--- START ---

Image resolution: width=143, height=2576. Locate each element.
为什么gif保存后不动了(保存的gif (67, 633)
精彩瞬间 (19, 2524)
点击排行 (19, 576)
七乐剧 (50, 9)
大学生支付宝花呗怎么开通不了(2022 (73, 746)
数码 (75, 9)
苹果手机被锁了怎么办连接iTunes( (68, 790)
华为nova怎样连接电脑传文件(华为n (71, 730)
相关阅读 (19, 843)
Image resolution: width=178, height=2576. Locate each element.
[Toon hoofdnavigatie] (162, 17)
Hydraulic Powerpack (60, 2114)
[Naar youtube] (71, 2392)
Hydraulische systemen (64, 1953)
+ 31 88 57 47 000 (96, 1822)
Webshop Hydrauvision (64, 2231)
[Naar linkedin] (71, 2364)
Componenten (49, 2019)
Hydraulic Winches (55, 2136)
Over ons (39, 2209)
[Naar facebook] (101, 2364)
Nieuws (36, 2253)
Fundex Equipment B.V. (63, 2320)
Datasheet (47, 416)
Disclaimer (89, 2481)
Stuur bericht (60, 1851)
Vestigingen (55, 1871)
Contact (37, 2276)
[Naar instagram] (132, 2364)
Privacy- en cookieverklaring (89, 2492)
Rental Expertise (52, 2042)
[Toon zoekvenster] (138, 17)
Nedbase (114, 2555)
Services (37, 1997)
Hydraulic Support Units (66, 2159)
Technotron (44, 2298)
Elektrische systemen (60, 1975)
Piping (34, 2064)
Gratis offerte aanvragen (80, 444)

--- END ---
--- START ---

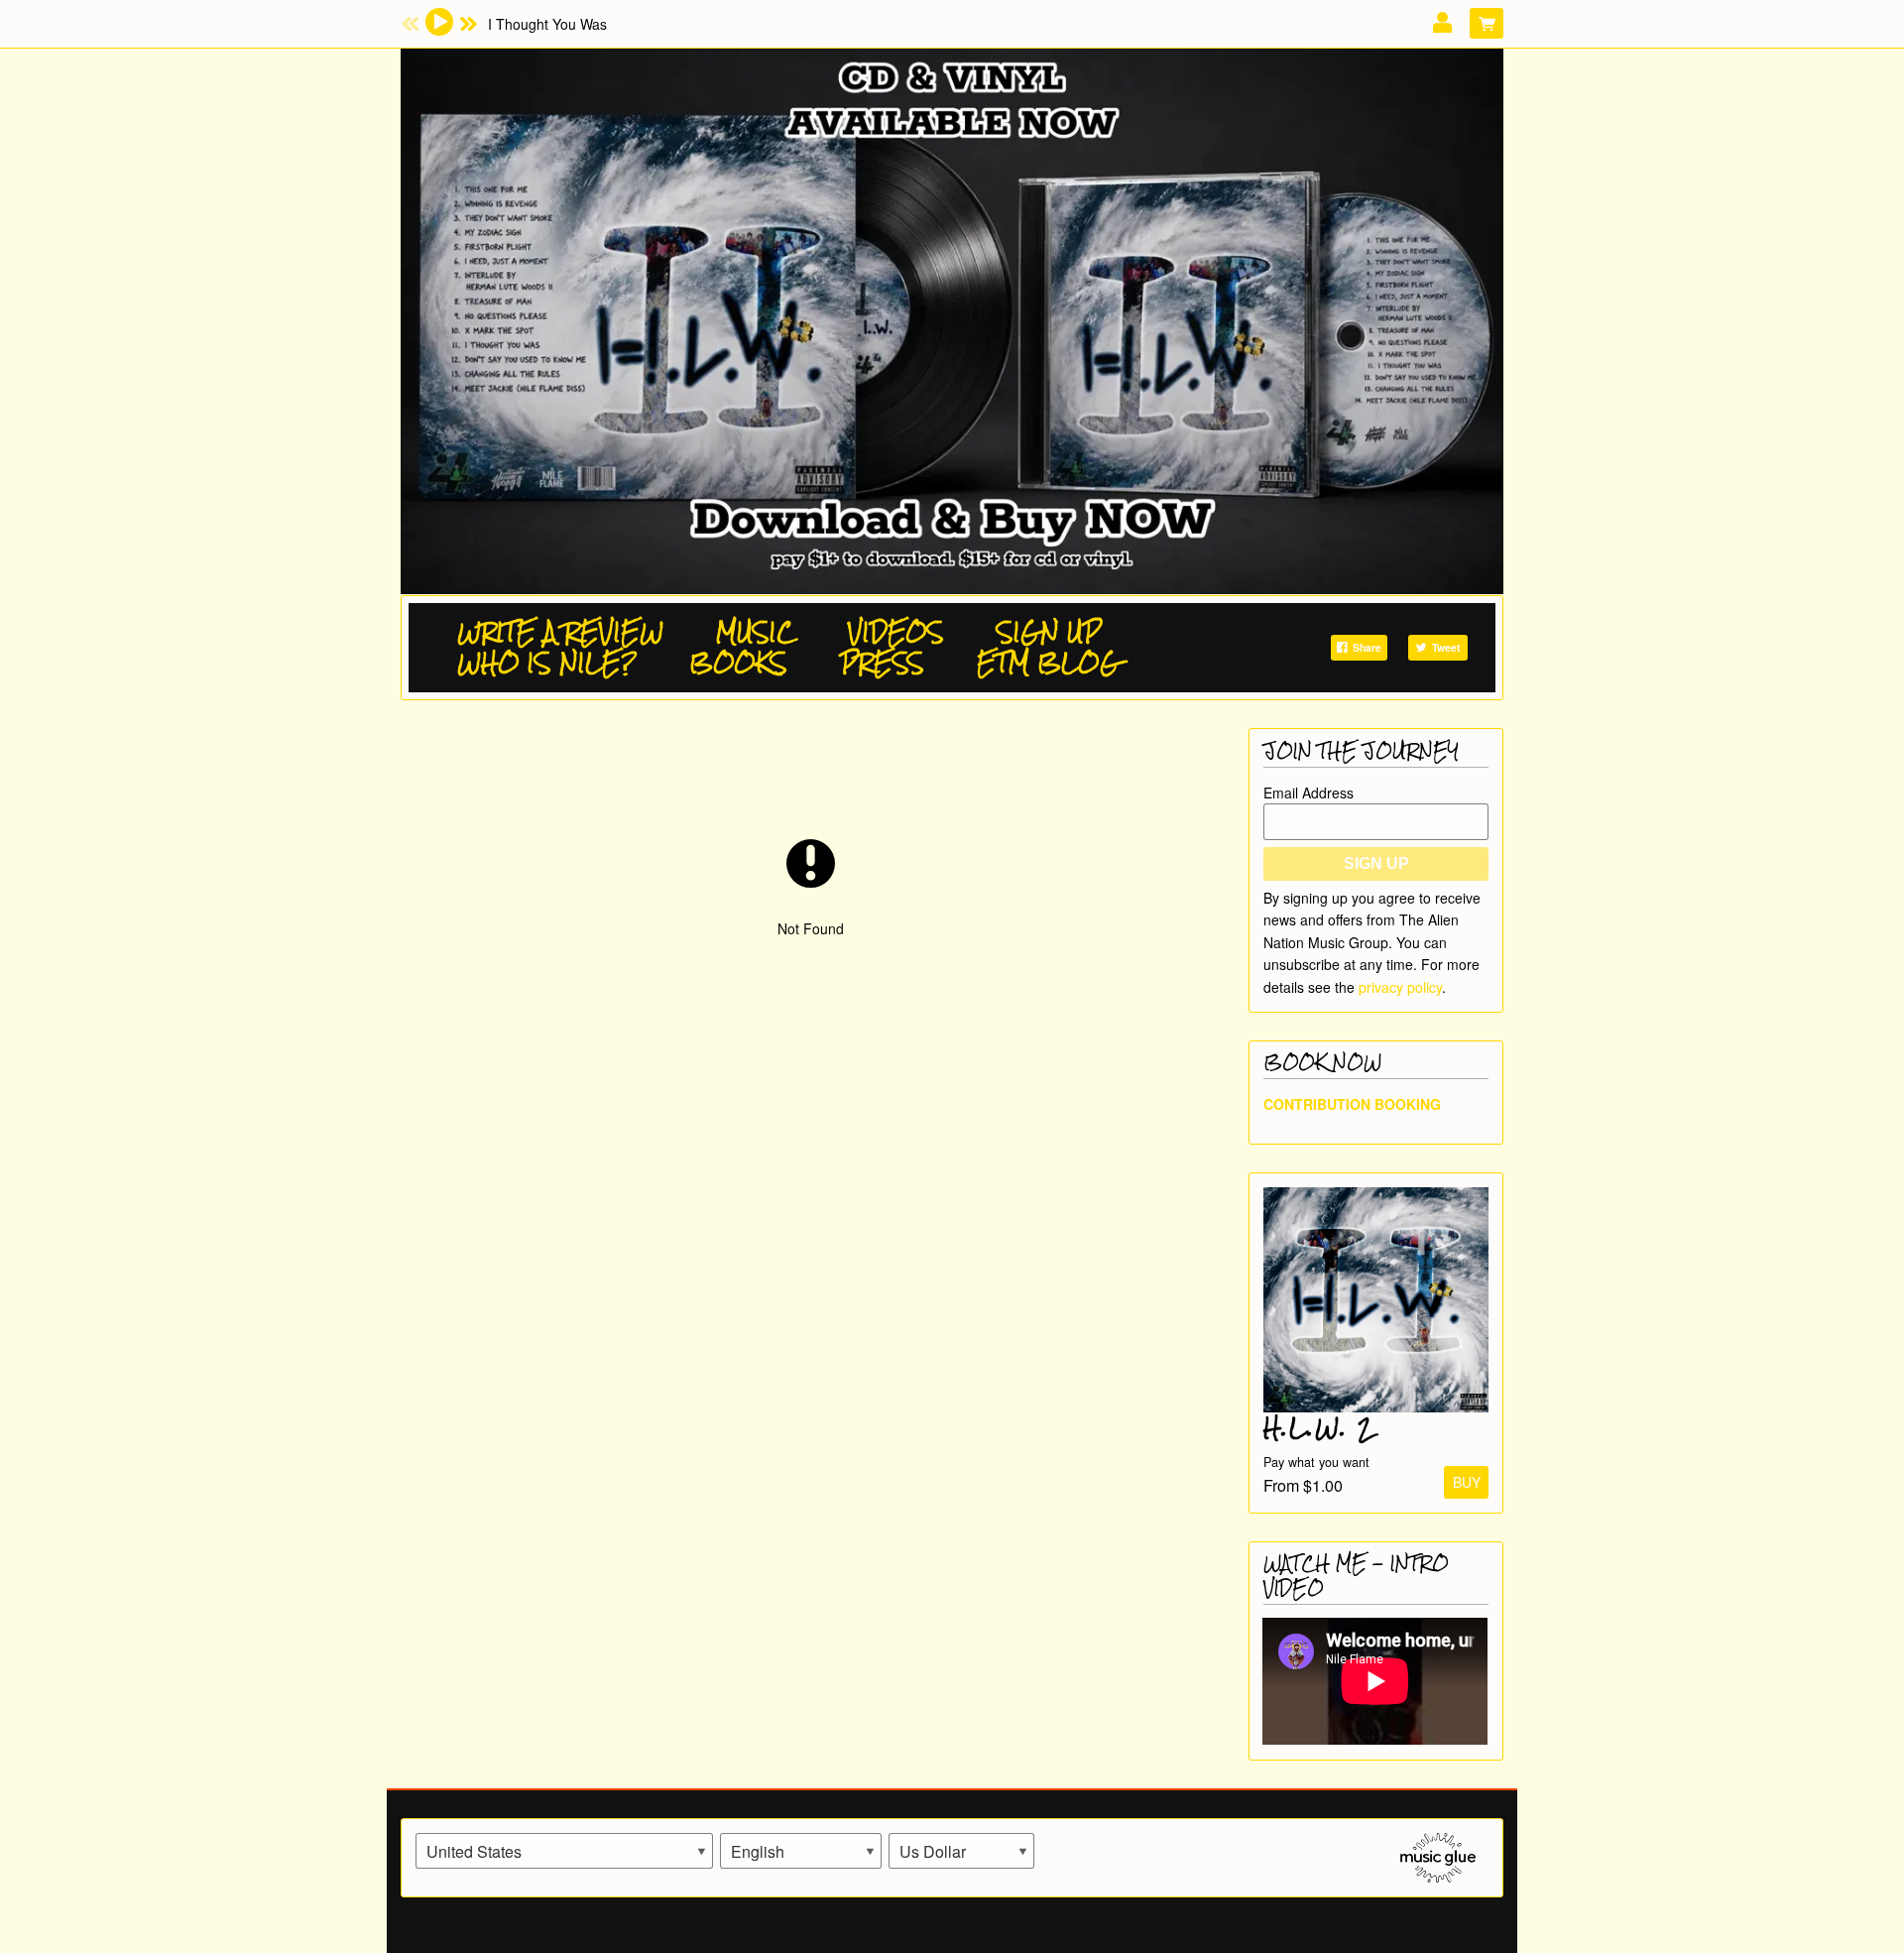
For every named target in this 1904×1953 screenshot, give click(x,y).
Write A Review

--- END ---
--- START ---

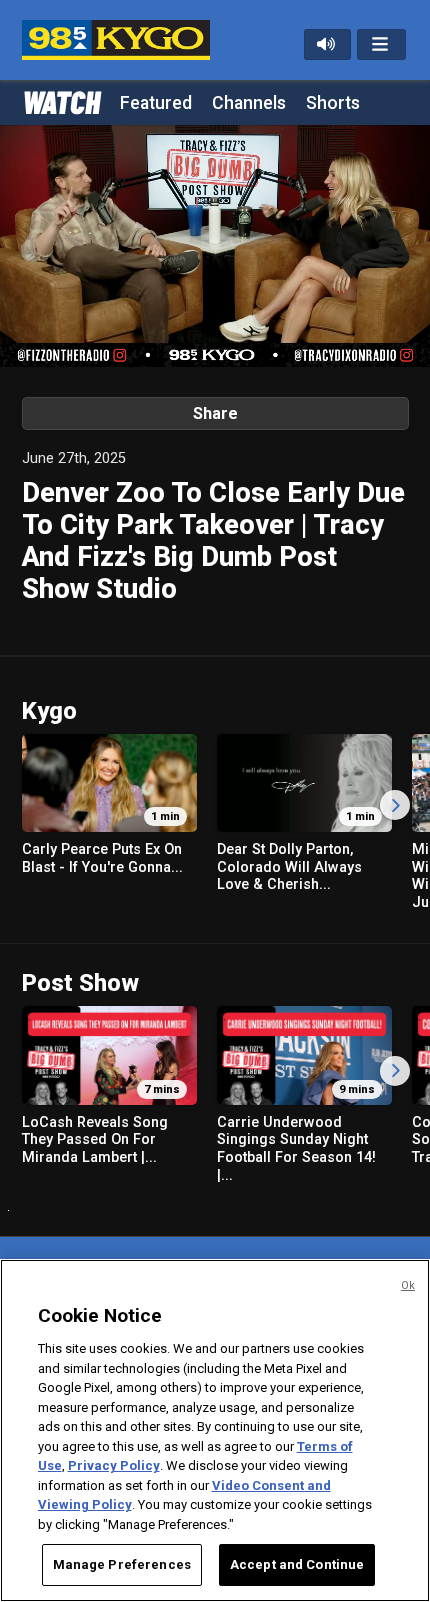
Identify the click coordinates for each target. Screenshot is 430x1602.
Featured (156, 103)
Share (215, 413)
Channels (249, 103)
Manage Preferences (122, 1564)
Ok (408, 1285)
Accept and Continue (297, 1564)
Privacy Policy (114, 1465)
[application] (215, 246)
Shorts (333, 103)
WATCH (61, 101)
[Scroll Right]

--- END ---

Out of the listing above, reproduce exactly the lines from the one with "Webshop Hydrauvision (64, 2231)" up to and including the one with "Gratis offerte aanvragen (80, 444)".

### Response to the exercise
Webshop Hydrauvision (64, 2231)
[Naar linkedin] (71, 2364)
Componenten (49, 2019)
Hydraulic Winches (55, 2136)
Over ons (39, 2209)
[Naar facebook] (101, 2364)
Nieuws (36, 2253)
Fundex Equipment B.V. (63, 2320)
Datasheet (47, 416)
Disclaimer (89, 2481)
Stuur bericht (60, 1851)
Vestigingen (55, 1871)
Contact (37, 2276)
[Naar instagram] (132, 2364)
Privacy- en cookieverklaring (89, 2492)
Rental Expertise (52, 2042)
[Toon zoekvenster] (138, 17)
Nedbase (114, 2555)
Services (37, 1997)
Hydraulic Support Units (66, 2159)
Technotron (44, 2298)
Elektrische systemen (60, 1975)
Piping (34, 2064)
Gratis offerte aanvragen (80, 444)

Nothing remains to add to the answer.